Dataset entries
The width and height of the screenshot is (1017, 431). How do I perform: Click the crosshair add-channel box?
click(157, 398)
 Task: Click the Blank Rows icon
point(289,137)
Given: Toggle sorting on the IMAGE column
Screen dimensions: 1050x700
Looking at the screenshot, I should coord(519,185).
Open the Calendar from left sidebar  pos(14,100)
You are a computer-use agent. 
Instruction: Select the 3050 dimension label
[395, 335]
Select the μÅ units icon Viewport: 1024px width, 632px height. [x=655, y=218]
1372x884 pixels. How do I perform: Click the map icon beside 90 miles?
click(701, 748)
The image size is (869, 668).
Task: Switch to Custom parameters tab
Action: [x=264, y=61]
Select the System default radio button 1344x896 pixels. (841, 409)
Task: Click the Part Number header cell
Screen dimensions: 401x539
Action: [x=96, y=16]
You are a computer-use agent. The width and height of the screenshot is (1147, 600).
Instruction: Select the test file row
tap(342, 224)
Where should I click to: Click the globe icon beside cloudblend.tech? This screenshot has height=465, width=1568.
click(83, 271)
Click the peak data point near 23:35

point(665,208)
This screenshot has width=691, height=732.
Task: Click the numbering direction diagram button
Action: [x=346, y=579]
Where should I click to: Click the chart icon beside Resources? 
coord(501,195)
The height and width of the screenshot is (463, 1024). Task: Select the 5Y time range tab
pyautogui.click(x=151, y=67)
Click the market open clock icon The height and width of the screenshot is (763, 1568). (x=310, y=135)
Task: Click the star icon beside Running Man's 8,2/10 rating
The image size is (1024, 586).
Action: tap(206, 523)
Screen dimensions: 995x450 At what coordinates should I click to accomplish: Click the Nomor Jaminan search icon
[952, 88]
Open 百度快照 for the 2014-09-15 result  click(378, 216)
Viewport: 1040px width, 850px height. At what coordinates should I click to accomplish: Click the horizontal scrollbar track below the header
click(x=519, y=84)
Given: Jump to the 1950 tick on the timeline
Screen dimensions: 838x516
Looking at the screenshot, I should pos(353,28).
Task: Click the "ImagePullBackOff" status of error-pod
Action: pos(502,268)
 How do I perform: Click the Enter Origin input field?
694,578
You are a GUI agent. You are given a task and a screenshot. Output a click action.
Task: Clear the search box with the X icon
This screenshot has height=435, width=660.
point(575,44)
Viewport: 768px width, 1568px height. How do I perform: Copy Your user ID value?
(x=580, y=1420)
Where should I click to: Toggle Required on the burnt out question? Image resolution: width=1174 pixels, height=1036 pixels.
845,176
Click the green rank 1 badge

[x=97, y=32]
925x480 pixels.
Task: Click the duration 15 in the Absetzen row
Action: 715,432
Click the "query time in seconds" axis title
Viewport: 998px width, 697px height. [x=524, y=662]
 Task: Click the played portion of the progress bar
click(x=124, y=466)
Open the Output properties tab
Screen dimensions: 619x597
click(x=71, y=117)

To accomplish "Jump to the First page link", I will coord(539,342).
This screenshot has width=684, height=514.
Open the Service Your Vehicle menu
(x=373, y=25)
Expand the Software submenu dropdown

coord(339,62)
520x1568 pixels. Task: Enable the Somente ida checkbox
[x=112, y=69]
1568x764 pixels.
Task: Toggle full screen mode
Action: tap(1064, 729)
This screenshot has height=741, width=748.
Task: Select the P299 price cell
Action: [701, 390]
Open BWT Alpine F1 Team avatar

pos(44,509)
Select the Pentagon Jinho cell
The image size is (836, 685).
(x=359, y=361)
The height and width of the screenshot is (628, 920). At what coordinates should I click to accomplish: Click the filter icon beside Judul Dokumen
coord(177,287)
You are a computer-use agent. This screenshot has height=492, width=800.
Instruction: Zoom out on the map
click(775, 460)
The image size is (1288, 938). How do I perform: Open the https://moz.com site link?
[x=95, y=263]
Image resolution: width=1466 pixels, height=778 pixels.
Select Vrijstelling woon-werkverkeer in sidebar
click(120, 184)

What the task asks: Each record needs to be copied out again, letter for letter.

Solution:
The width and height of the screenshot is (1017, 431). How do I perform: Click the crosshair add-channel box?
click(157, 398)
 Task: Click the Blank Rows icon
point(289,137)
Given: Toggle sorting on the IMAGE column
Screen dimensions: 1050x700
Looking at the screenshot, I should coord(519,185).
Open the Calendar from left sidebar  pos(14,100)
You are a computer-use agent. 
Instruction: Select the 3050 dimension label
[395, 335]
Select the μÅ units icon Viewport: 1024px width, 632px height. [x=655, y=218]
1372x884 pixels. How do I perform: Click the map icon beside 90 miles?
click(701, 748)
The image size is (869, 668).
Task: Switch to Custom parameters tab
Action: [x=264, y=61]
Select the System default radio button 1344x896 pixels. (841, 409)
Task: Click the Part Number header cell
Screen dimensions: 401x539
Action: [x=96, y=16]
You are a computer-use agent. The width and height of the screenshot is (1147, 600).
Instruction: Select the test file row
tap(342, 224)
Where should I click to: Click the globe icon beside cloudblend.tech? This screenshot has height=465, width=1568.
click(83, 271)
Click the peak data point near 23:35

point(665,208)
This screenshot has width=691, height=732.
Task: Click the numbering direction diagram button
Action: [x=346, y=579]
Where should I click to: Click the chart icon beside Resources? 
coord(501,195)
The height and width of the screenshot is (463, 1024). Task: Select the 5Y time range tab
pyautogui.click(x=151, y=67)
Click the market open clock icon The height and width of the screenshot is (763, 1568). (x=310, y=135)
Task: Click the star icon beside Running Man's 8,2/10 rating
The image size is (1024, 586).
Action: tap(206, 523)
Screen dimensions: 995x450 At what coordinates should I click to accomplish: Click the Nomor Jaminan search icon
[952, 88]
Open 百度快照 for the 2014-09-15 result  click(378, 216)
Viewport: 1040px width, 850px height. At what coordinates should I click to accomplish: Click the horizontal scrollbar track below the header
click(x=519, y=84)
Given: Jump to the 1950 tick on the timeline
Screen dimensions: 838x516
Looking at the screenshot, I should pos(353,28).
Task: Click the "ImagePullBackOff" status of error-pod
Action: pos(502,268)
 How do I perform: Click the Enter Origin input field?
694,578
You are a GUI agent. You are given a task and a screenshot. Output a click action.
Task: Clear the search box with the X icon
This screenshot has height=435, width=660.
point(575,44)
Viewport: 768px width, 1568px height. How do I perform: Copy Your user ID value?
(x=580, y=1420)
Where should I click to: Toggle Required on the burnt out question? Image resolution: width=1174 pixels, height=1036 pixels.
845,176
Click the green rank 1 badge

[x=97, y=32]
925x480 pixels.
Task: Click the duration 15 in the Absetzen row
Action: 715,432
Click the "query time in seconds" axis title
Viewport: 998px width, 697px height. [x=524, y=662]
 Task: Click the played portion of the progress bar
click(x=124, y=466)
Open the Output properties tab
Screen dimensions: 619x597
click(x=71, y=117)

To accomplish "Jump to the First page link", I will coord(539,342).
This screenshot has width=684, height=514.
Open the Service Your Vehicle menu
(x=373, y=25)
Expand the Software submenu dropdown

coord(339,62)
520x1568 pixels. Task: Enable the Somente ida checkbox
[x=112, y=69]
1568x764 pixels.
Task: Toggle full screen mode
Action: tap(1064, 729)
This screenshot has height=741, width=748.
Task: Select the P299 price cell
Action: [701, 390]
Open BWT Alpine F1 Team avatar

pos(44,509)
Select the Pentagon Jinho cell
The image size is (836, 685).
(x=359, y=361)
The height and width of the screenshot is (628, 920). At what coordinates should I click to accomplish: Click the filter icon beside Judul Dokumen
coord(177,287)
You are a computer-use agent. This screenshot has height=492, width=800.
Instruction: Zoom out on the map
click(775, 460)
The image size is (1288, 938). How do I perform: Open the https://moz.com site link?
[x=95, y=263]
Image resolution: width=1466 pixels, height=778 pixels.
Select Vrijstelling woon-werkverkeer in sidebar
click(120, 184)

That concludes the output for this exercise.